Tuesday, April 19, 2016

Newton’s Three Laws and the Public/Private Cloud Debate

For the past five years I’ve noticed a change in the conversation with CFO’s on the use of cloud computing.  I’ve always known CFOs are the driving force behind the adoption of public cloud.  Who could say no to better, cheaper, faster with lower capex and the ability to reduce the hard assets of IT which all too often anchor technology in the past?  However, today I increasingly hear CFOs push back on public cloud driven by one singular concern: predictability.

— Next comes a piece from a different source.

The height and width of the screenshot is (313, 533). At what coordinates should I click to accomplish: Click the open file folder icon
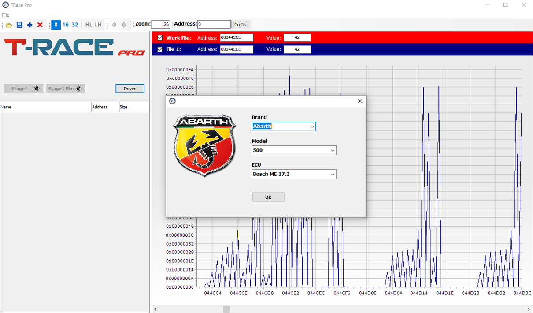pyautogui.click(x=9, y=25)
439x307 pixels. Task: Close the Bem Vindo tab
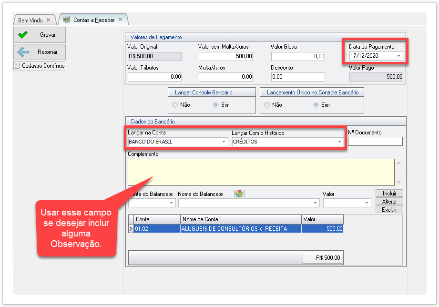(x=49, y=20)
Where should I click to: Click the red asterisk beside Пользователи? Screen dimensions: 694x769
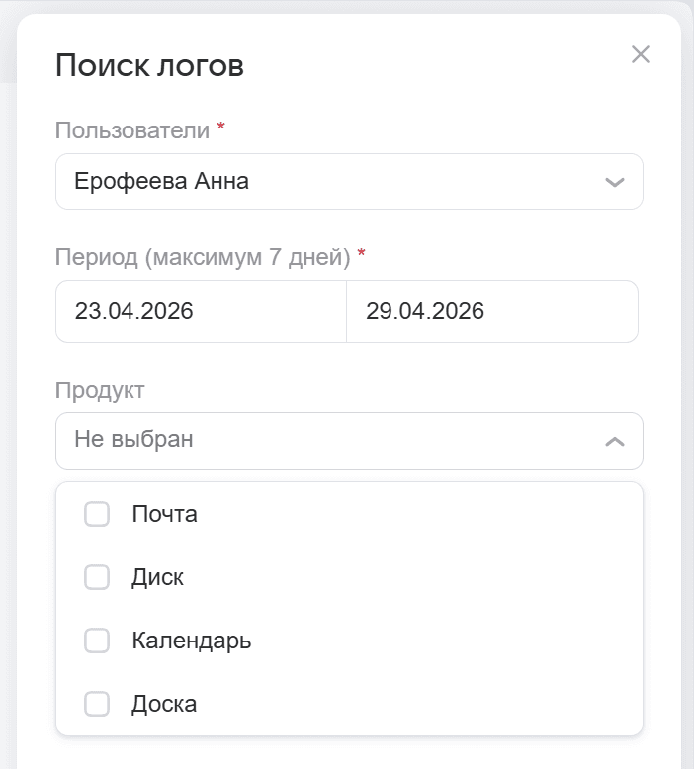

From a financial point of view, there is a critical assumption built into the pay-as-you-go model: that consumption and therefore cost is predicable.  In the early days public cloud was always cheaper, however, great strides in private cloud technology, maturation of the space, and the challenges in moving to a cloud centric IT platform have muddied the waters.  As someone who has never been a proponent of private cloud, I feel the water is as clear as ever.  IT infrastructure has never been built on predictability.  For decades, networks, servers, and storage have been designed to a “just in case” standard.  The result is tremendous bloat which is being engineered out through virtualization, but the workloads are no more or less predictable.  What’s missing is the understanding that public cloud isn’t just about capex vs opex, it’s also about momentum and friction.

Infrastructure assets are evil; they anchor us in the technology of the day and act as a damper on innovation.  I’ve lived the nightmare of being forced to architect a solution around existing infrastructure assets, sometimes merely to justify their existence regardless of their impact on the solution.  Assets grow like a planet, swirling gasses of expectation coming together forming a gravitational field which attract more mass in the form of processes and protections.  Soon the planet becomes so massive it starts attracting its own moons of ancillary assets into orbit.  Where there’s mass we have to respect Newton’s three laws.  Objects at rest tend to stay at rest and thus have no momentum, not the message the CEO wants to hear in relation to innovation.  Objects require a force to accelerate dampened by friction; the greater the mass, the more friction will work against the building momentum.  And since for every action there is an equal and opposite reaction, to generate the momentum required for change, ever increasing investments in time and energy are required.

Like the car travelling toward the horizon will get closer to the mountains but not the moon, private cloud gets a company into virtualization but not cloud computing.  I know some will argue I’m too optimistic, however I point to the success of companies such as Netflix, whose competitive advantage is the result of investing early in learning the lessons of public cloud.  I also point to respected executives like Chris Drumgoole, COO of IT at GE, making bold public statements about their migration not just to cloud, but to public cloud.  What he has said publicly many others have told me privately, but first they must get their CFO’s to look past the head fake of relating predictability to public cloud risk.

Sunday, July 5, 2015

Cloud and the Omni-channel Customer Experience

We are truly living in a connected world.  Today I checked the weather on my computer and paid some bills before checking my email on my phone en route to my SUV.  Once I sat down, my SUV automatically connected to my phone and minutes later showed an incoming text from my daughter, whom I called back via voice command.  She texted me her order for a meal I bought via an app while waiting in a parking lot, and returned home to watch a video she created earlier in the day, by mirroring her phone with the TV.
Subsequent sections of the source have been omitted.